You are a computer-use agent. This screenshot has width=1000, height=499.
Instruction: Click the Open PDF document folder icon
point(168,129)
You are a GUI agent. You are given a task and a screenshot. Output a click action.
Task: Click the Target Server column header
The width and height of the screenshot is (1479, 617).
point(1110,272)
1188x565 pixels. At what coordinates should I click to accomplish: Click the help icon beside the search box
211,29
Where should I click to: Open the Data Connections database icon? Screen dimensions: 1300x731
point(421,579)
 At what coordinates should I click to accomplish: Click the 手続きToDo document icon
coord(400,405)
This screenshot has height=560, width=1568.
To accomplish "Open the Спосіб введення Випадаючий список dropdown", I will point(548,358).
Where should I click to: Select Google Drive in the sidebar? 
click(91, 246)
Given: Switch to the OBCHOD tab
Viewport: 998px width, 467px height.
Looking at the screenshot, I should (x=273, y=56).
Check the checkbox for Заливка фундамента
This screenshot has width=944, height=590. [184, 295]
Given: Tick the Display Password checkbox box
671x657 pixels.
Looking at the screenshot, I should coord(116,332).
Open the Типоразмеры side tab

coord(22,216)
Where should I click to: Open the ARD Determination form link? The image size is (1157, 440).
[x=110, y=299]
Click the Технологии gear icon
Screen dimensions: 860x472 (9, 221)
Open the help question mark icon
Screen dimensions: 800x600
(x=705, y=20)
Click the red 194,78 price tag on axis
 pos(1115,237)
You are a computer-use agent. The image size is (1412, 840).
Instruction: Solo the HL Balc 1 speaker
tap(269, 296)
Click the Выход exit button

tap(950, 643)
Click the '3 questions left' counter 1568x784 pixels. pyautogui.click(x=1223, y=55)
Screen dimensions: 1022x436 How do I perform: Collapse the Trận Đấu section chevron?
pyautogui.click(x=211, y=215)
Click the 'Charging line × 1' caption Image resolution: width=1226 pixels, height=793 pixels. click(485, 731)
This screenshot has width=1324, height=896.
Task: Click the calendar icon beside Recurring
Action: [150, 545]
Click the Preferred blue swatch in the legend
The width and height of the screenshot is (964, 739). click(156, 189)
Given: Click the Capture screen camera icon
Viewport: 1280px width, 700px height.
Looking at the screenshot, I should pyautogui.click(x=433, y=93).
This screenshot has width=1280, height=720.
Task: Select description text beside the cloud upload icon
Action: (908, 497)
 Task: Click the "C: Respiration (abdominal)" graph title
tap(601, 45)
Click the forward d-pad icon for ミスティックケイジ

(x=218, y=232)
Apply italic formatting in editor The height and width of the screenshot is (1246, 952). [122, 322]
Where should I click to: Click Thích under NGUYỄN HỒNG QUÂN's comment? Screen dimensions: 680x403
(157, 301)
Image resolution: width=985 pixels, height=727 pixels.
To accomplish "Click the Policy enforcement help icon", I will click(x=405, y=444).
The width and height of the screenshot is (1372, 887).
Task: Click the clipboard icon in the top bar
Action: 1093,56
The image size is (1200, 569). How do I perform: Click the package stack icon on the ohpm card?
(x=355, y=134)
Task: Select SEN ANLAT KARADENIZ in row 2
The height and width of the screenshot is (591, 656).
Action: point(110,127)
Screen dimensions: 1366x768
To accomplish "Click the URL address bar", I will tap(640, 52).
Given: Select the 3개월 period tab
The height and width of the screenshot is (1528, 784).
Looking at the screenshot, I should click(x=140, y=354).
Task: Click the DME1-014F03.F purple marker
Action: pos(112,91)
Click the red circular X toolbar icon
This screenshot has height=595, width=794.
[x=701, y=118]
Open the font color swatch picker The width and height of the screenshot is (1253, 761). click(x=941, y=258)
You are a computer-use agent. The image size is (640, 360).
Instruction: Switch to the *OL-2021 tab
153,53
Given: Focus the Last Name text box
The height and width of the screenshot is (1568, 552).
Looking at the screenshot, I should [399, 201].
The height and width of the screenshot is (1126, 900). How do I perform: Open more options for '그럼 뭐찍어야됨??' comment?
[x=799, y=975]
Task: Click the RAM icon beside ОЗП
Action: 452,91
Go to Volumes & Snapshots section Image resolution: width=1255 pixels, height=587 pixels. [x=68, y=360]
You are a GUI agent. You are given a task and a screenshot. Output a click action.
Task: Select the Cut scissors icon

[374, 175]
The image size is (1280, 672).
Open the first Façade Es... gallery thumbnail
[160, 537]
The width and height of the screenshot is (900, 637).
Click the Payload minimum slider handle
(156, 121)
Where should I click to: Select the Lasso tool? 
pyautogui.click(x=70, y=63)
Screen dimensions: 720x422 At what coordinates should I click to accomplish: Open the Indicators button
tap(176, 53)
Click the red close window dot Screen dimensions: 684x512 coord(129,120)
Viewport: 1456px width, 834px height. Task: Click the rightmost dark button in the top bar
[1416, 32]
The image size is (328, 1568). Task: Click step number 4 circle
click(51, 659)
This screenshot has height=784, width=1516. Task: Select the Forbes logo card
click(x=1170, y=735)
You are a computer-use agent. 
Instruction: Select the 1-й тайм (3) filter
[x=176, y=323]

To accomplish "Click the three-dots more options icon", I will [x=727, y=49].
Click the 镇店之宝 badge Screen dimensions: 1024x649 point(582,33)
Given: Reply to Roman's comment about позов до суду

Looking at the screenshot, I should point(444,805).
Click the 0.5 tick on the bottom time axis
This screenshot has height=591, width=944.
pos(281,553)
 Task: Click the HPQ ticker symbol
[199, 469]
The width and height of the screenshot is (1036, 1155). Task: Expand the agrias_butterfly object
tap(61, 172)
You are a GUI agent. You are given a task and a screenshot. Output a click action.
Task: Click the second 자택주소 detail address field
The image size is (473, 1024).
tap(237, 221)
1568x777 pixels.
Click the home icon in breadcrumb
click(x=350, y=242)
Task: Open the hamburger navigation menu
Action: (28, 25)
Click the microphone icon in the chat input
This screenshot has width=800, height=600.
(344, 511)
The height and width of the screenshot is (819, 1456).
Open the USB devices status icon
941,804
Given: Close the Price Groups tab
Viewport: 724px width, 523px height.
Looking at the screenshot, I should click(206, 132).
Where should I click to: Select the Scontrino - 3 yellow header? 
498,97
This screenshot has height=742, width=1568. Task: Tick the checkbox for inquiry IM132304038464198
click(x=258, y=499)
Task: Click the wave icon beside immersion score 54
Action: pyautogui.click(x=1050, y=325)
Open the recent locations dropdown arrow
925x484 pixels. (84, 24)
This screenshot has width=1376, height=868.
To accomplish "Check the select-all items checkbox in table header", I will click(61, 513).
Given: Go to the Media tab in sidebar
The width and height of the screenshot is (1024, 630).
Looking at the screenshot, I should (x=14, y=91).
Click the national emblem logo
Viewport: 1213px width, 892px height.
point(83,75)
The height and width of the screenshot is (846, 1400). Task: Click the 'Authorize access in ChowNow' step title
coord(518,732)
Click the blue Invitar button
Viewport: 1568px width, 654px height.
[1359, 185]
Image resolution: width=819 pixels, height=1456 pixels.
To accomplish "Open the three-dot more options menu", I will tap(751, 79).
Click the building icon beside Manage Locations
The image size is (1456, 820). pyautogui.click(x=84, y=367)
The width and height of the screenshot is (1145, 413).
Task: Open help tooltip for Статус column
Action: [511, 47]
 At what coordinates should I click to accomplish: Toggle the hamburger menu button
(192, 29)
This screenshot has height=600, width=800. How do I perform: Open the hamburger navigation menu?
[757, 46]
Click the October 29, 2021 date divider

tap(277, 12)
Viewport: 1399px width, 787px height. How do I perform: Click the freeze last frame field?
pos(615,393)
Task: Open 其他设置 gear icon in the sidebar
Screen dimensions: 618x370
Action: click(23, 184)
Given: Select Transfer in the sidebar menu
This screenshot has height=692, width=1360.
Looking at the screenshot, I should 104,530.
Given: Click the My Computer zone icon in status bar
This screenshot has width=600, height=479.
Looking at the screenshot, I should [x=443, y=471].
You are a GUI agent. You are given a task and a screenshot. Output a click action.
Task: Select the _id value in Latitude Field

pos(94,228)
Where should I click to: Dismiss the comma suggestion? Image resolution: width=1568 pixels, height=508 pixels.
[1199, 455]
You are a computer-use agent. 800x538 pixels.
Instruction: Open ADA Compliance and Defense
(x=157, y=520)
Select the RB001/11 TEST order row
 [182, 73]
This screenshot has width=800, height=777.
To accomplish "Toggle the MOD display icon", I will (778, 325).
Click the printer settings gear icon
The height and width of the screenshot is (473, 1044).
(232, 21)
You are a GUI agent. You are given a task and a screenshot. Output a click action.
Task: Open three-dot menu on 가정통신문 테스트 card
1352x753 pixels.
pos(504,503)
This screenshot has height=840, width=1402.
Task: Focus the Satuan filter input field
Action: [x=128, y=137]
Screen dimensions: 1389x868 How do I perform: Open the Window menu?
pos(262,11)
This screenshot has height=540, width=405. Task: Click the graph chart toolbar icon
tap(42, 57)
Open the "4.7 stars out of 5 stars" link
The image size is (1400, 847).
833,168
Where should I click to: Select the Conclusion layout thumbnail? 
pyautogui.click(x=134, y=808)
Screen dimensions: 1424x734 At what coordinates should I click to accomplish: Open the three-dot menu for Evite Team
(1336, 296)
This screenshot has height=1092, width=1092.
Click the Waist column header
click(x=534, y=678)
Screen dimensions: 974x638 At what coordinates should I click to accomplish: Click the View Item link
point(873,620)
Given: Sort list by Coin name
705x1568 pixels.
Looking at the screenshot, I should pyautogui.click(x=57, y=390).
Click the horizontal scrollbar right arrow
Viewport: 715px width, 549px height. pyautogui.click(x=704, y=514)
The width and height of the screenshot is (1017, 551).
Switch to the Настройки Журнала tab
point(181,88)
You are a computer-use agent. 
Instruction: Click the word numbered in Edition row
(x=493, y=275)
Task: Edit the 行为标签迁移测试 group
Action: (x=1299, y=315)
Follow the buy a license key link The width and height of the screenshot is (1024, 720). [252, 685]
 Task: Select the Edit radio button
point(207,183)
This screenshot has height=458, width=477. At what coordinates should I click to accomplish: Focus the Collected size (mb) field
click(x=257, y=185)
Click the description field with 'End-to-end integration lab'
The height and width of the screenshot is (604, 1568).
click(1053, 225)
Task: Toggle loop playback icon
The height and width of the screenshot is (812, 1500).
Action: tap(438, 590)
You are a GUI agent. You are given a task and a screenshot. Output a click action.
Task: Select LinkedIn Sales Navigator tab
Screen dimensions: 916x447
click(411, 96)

What the task asks ▸ Transcribe the lines above between the line holding "Screen dimensions: 720x422" and the line holding "Click the red close", inclusive, exactly as they stand and with nothing added.

Completed exercise ▸
Screen dimensions: 720x422 At what coordinates should I click to accomplish: Open the Indicators button
tap(176, 53)
Click the red close window dot Screen dimensions: 684x512 coord(129,120)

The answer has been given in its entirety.